SVM for Time Series Forecasting with MATLAB Implementation

Resource Overview

MATLAB-based SVM program for time series prediction featuring multiple forecasting models with detailed algorithm implementation

Detailed Documentation

This document presents a MATLAB-implemented Support Vector Machine (SVM) program designed for time series forecasting applications. The implementation incorporates multiple time series prediction models, providing comprehensive examples to facilitate better understanding and practical application of these methodologies.
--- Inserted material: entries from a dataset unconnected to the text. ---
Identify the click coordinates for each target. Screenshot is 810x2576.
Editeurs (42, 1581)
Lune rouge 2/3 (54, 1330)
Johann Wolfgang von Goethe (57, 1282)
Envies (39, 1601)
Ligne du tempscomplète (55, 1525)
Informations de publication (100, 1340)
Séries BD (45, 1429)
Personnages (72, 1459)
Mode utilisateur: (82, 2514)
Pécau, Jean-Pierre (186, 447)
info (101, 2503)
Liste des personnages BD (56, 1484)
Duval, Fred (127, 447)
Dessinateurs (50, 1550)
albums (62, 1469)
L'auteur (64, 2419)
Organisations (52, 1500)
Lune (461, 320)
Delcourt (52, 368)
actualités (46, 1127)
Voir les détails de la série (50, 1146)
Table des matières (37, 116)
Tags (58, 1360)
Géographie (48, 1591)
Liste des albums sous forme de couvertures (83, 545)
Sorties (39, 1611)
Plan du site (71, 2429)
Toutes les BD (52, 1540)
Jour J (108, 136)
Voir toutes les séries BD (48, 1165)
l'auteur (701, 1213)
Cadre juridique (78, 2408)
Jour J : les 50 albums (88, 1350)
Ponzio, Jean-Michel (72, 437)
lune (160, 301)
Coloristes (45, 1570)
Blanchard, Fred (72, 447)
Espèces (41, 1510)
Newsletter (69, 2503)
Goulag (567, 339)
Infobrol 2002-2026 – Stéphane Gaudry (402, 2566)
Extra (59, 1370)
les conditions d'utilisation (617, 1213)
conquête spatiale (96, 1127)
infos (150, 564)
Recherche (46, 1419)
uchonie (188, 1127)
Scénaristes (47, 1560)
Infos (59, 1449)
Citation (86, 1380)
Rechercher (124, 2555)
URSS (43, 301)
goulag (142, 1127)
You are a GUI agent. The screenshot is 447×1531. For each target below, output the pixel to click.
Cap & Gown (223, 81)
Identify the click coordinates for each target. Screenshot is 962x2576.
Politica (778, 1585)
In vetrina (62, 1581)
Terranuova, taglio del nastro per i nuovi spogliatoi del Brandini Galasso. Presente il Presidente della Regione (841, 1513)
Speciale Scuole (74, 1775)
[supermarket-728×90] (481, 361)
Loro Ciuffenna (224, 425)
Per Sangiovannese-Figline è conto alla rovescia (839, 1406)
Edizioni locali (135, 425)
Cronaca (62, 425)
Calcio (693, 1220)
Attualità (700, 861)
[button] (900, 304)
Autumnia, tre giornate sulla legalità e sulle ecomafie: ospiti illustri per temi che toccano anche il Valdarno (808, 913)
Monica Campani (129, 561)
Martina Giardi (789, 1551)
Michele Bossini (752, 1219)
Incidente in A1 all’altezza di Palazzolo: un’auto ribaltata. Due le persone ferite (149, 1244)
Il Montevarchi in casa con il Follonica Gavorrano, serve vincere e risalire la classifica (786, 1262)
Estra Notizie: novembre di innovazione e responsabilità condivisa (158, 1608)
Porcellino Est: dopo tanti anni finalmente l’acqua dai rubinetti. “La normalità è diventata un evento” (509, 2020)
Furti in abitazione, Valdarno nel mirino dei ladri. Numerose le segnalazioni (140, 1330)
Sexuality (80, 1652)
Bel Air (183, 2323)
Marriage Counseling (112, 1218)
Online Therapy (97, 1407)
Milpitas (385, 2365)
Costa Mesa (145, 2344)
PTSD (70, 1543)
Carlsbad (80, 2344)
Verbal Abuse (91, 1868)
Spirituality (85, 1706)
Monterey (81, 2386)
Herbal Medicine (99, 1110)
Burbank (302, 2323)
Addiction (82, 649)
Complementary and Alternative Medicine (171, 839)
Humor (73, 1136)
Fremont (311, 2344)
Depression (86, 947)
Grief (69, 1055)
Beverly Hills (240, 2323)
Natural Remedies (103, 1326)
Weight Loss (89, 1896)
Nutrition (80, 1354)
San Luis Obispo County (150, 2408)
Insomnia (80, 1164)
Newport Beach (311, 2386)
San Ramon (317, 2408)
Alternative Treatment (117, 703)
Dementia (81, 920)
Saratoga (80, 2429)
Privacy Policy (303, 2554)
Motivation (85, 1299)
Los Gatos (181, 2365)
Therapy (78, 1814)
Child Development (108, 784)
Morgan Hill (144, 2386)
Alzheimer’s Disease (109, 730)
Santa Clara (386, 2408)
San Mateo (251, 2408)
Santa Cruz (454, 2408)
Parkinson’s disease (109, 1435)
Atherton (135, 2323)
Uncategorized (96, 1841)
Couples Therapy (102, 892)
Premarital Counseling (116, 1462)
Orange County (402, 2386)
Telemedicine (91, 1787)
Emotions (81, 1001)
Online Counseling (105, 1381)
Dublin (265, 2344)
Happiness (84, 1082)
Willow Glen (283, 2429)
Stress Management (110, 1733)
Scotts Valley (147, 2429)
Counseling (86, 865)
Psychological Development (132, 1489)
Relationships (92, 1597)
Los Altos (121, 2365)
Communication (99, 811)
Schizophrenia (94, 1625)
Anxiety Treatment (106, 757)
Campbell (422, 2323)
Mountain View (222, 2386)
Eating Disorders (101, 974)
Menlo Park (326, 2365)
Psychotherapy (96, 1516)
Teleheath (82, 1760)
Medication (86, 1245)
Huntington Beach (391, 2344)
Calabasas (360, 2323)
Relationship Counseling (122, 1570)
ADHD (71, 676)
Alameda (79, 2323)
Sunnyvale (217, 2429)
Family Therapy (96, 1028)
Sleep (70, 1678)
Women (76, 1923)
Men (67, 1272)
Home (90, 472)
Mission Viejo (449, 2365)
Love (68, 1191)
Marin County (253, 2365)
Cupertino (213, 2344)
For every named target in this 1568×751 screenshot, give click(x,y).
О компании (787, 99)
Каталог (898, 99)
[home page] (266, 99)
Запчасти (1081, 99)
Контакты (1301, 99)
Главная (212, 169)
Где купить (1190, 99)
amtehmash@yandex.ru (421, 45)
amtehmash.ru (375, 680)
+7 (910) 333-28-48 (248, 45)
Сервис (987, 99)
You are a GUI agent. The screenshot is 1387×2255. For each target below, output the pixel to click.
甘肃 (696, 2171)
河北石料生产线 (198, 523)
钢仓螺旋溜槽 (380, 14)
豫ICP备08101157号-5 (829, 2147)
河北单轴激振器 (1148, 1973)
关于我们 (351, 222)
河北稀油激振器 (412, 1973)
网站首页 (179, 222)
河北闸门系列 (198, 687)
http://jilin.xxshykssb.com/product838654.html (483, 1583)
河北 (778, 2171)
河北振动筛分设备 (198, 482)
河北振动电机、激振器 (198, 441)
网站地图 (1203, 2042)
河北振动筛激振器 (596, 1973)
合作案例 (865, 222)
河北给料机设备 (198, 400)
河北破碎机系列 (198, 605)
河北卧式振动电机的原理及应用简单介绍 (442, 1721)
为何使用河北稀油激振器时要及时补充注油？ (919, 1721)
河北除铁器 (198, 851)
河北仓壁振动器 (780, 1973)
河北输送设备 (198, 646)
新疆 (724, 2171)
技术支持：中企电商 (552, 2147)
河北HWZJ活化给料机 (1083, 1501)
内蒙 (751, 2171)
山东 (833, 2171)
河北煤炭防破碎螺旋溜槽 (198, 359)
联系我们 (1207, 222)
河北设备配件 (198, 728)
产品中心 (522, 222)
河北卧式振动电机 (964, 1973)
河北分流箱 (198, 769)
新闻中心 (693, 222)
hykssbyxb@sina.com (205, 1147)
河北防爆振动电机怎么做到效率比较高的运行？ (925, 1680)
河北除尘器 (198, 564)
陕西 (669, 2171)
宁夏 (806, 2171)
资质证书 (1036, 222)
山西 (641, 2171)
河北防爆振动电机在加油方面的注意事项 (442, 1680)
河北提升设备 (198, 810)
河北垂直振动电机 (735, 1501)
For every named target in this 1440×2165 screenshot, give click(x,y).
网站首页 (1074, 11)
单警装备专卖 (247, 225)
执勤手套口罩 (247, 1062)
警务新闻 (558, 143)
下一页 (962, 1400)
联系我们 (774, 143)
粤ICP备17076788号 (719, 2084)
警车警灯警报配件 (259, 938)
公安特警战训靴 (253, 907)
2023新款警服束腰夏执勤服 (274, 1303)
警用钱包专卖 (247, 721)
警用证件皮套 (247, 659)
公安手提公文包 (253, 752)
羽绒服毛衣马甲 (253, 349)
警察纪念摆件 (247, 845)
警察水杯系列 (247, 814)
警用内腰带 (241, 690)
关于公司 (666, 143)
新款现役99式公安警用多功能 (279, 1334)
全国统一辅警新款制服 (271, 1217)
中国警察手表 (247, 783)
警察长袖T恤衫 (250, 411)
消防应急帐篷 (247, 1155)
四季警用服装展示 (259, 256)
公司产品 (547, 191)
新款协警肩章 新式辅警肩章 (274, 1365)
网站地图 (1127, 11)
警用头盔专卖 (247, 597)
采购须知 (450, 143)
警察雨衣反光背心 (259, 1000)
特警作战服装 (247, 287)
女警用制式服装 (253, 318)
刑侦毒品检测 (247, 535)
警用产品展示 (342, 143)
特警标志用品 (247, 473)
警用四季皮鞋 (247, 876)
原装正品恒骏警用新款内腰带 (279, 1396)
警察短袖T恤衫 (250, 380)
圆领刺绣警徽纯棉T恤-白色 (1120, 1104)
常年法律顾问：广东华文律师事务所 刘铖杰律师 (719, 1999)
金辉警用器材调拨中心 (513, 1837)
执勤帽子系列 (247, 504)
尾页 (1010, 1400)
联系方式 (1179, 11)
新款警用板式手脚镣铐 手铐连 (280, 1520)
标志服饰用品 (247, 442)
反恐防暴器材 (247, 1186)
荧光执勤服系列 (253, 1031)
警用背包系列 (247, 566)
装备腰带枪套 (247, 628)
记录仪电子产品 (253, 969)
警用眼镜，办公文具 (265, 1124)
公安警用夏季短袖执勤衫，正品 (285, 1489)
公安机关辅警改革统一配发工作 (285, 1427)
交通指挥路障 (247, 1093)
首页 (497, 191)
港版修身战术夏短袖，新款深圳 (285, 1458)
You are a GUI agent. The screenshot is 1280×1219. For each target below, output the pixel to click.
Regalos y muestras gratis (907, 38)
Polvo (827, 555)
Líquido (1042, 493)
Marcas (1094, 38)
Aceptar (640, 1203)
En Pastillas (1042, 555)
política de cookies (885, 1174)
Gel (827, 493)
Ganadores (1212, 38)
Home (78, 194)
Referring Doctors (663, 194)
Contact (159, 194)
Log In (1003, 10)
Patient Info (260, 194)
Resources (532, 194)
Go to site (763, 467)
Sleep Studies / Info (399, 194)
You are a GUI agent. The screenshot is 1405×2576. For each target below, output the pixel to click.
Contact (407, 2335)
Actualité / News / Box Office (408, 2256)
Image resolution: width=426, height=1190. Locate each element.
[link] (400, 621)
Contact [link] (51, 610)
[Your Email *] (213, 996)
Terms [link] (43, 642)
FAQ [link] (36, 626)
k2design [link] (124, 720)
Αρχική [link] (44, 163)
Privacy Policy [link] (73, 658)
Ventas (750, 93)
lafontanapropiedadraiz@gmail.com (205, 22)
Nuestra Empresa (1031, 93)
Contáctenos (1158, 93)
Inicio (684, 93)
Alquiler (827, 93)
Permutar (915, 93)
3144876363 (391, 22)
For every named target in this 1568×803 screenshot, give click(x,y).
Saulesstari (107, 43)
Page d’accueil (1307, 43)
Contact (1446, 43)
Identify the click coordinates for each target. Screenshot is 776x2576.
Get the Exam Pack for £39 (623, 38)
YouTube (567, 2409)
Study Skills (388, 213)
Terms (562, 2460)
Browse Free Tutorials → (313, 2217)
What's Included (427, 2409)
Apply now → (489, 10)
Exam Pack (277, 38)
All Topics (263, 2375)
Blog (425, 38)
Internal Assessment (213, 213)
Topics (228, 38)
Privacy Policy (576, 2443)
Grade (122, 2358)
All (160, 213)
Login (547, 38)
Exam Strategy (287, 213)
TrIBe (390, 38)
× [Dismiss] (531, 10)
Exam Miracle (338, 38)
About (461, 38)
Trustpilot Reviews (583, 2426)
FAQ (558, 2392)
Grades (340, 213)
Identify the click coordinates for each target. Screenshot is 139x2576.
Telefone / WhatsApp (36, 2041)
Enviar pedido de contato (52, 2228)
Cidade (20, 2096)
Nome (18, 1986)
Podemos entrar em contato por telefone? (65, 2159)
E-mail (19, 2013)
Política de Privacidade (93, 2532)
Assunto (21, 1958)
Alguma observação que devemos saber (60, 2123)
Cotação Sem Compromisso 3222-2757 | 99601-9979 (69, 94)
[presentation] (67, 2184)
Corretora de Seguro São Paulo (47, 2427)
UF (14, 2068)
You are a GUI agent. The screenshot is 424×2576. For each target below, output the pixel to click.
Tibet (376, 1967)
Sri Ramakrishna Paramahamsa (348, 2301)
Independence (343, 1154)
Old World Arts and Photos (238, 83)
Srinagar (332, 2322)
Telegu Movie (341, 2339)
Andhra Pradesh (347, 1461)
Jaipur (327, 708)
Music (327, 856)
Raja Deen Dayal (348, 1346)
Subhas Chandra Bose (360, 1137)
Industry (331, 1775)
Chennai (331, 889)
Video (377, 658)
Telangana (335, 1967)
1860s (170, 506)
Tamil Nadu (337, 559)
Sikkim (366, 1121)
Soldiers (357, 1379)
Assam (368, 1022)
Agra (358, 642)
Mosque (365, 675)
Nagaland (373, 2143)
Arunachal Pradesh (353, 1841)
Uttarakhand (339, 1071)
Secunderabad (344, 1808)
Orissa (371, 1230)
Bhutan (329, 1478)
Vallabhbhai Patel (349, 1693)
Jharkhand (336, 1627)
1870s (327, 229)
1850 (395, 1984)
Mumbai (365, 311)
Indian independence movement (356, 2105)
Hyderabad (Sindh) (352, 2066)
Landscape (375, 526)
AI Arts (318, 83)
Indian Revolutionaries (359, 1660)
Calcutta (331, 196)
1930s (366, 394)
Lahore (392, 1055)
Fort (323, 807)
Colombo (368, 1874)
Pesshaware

The program utilizes SVM regression techniques (typically via fitrsvm function) with appropriate kernel selections (RBF, linear, or polynomial) to handle temporal dependencies in sequential data. Key preprocessing steps include time lag feature engineering, data normalization, and cross-validation setup to ensure robust model performance. SVM-based time series forecasting delivers accurate results across various data types, making it suitable for financial market analysis, sales prediction, energy demand forecasting, and other domain-specific applications. The code structure includes modular components for data partitioning, model training, hyperparameter optimization (using Bayesian optimization or grid search), and performance evaluation metrics (RMSE, MAE). This implementation aims to support reliable and precise time series analysis for both research and practical deployment scenarios, offering customizable parameters to adapt to different forecasting requirements.